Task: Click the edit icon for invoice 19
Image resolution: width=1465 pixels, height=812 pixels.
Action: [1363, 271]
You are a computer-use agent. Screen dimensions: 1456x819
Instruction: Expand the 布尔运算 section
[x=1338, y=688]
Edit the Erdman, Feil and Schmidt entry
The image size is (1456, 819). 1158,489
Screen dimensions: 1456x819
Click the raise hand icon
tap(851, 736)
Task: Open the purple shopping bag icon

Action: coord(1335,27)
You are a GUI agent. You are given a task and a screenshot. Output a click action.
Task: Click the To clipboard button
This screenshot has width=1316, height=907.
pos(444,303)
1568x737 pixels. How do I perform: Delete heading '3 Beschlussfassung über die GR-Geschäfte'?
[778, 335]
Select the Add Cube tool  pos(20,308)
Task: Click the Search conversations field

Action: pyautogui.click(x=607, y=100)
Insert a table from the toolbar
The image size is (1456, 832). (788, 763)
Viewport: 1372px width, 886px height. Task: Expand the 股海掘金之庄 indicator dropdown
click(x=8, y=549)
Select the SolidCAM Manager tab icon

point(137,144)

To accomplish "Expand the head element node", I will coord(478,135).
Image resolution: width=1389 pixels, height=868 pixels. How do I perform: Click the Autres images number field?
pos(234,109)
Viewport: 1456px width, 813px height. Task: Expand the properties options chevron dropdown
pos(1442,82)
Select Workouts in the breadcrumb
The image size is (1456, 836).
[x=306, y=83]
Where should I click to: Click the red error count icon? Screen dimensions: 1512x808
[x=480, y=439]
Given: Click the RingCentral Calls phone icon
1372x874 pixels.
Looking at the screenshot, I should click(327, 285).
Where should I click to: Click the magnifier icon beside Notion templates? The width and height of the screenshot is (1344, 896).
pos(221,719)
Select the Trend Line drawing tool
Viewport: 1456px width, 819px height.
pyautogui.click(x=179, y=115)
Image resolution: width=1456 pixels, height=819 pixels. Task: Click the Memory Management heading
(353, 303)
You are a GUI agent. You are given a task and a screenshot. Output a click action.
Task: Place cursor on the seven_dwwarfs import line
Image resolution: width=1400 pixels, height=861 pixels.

_ _ _

* ACTIVITY *
Everything in the data above must be reproduced exactly.

* ANSWER TO THE EXERCISE *
Task: Click the edit icon for invoice 19
Image resolution: width=1465 pixels, height=812 pixels.
Action: [1363, 271]
You are a computer-use agent. Screen dimensions: 1456x819
Instruction: Expand the 布尔运算 section
[x=1338, y=688]
Edit the Erdman, Feil and Schmidt entry
The image size is (1456, 819). 1158,489
Screen dimensions: 1456x819
Click the raise hand icon
tap(851, 736)
Task: Open the purple shopping bag icon

Action: coord(1335,27)
You are a GUI agent. You are given a task and a screenshot. Output a click action.
Task: Click the To clipboard button
This screenshot has width=1316, height=907.
pos(444,303)
1568x737 pixels. How do I perform: Delete heading '3 Beschlussfassung über die GR-Geschäfte'?
[778, 335]
Select the Add Cube tool  pos(20,308)
Task: Click the Search conversations field

Action: pyautogui.click(x=607, y=100)
Insert a table from the toolbar
The image size is (1456, 832). (788, 763)
Viewport: 1372px width, 886px height. Task: Expand the 股海掘金之庄 indicator dropdown
click(x=8, y=549)
Select the SolidCAM Manager tab icon

point(137,144)

To accomplish "Expand the head element node", I will coord(478,135).
Image resolution: width=1389 pixels, height=868 pixels. How do I perform: Click the Autres images number field?
pos(234,109)
Viewport: 1456px width, 813px height. Task: Expand the properties options chevron dropdown
pos(1442,82)
Select Workouts in the breadcrumb
The image size is (1456, 836).
[x=306, y=83]
Where should I click to: Click the red error count icon? Screen dimensions: 1512x808
[x=480, y=439]
Given: Click the RingCentral Calls phone icon
1372x874 pixels.
Looking at the screenshot, I should click(327, 285).
Where should I click to: Click the magnifier icon beside Notion templates? The width and height of the screenshot is (1344, 896).
pos(221,719)
Select the Trend Line drawing tool
Viewport: 1456px width, 819px height.
pyautogui.click(x=179, y=115)
Image resolution: width=1456 pixels, height=819 pixels. Task: Click the Memory Management heading
(353, 303)
You are a GUI agent. You are given a task and a screenshot. Output a click action.
Task: Place cursor on the seven_dwwarfs import line
Image resolution: width=1400 pixels, height=861 pixels.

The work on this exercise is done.